Promotions have not been tested yet.
ADDITIONAL QUESTION:
As you’ve designed, implemented and debugged your project, what new tools or new knowledge did you find it necessary to learn to be able to accomplish these tasks? What learning strategies did you use to acquire this new knowledge?
Over the course of the project there are many new technologies I had to learn. One of the first things was the Raspberry Pi. I had never really used a Pi extensively before. Had to learn the entire process of setting it up (flashing the SD card with the imager), setting up SSH, installing dependencies, etc… For this, one of the biggest things that helped was when I was eating lunch with my friend and asked him questions about Pis (he had used them extensively before) for like 30 minutes. Was able to ask him questions from time to time after that as well, but the majority after set up was straight forward and trial and error. I had never used an accessory connected to a Pi either obviously so had to go through the process of connecting the camera to the pi and watching a tutorial on how to actually get images and process them. I had read documentation as well about this and this helped a lot for the initial small code in the beginning when I was making sure everything was set up properly.
Communication between the Pi and STM was also something I had to learn. I had taken embedded and was pretty confident working with microcontrollers, but having to format movement commands and send them in a parseable format to the STM was something that I read on the raspberry pi forums combined with old Embedded notes and code that I had done.
There were many other parts; however, one of the bigger parts was the A* algorithm. I had been trying for a while to implement pretty rudimentary methods but nothing seemed to be working. Eventually, I decided to build something up from 15-281. I had forgotten a lot of this but was able to relearn it. In order to do this it was a lot of internet, I had watched a lot of YouTube videos to figure out the best approach I wanted and what would actually suit my requirements and ended up reading a few articles I think GeeksForGeeks proved very useful.

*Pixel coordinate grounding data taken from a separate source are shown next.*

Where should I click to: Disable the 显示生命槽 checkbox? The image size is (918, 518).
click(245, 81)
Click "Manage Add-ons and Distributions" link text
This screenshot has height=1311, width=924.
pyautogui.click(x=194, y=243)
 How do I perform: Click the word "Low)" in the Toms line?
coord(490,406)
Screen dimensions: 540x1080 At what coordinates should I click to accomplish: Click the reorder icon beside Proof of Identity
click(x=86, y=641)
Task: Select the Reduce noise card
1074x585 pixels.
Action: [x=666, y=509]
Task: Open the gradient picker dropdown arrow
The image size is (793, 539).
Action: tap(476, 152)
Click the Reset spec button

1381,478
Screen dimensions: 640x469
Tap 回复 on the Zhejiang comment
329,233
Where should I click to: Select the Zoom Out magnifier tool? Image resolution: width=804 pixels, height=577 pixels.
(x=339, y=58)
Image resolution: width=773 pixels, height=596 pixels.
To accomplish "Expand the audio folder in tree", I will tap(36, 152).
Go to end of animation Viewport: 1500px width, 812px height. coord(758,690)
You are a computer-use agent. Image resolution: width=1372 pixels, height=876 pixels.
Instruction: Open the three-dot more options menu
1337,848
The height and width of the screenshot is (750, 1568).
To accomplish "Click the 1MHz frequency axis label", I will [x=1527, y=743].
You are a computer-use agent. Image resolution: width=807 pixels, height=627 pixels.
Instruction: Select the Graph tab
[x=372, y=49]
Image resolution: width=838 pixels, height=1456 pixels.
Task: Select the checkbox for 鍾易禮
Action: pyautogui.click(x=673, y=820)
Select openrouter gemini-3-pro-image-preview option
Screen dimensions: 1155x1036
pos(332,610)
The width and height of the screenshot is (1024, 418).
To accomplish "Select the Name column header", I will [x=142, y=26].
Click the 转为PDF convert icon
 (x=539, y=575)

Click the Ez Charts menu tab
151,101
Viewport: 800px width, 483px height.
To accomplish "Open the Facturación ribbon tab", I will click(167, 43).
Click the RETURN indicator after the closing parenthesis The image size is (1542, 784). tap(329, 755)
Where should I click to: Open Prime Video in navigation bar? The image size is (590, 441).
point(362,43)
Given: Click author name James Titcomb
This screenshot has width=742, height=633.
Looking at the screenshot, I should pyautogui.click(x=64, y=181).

In general another part which I had to learn was integrating and testing. There wasn’t really any external source for this that helped. This was just a lot of manual understanding and planning. I think the learning strategy for this part would be classified as learning by trial and error, for each time a subsystem didn’t work as expected or wasn’t working with another subsystem something had to be changed. So definitely learned a lot in terms of making systems work together and integrating them together after they’ve been built individually.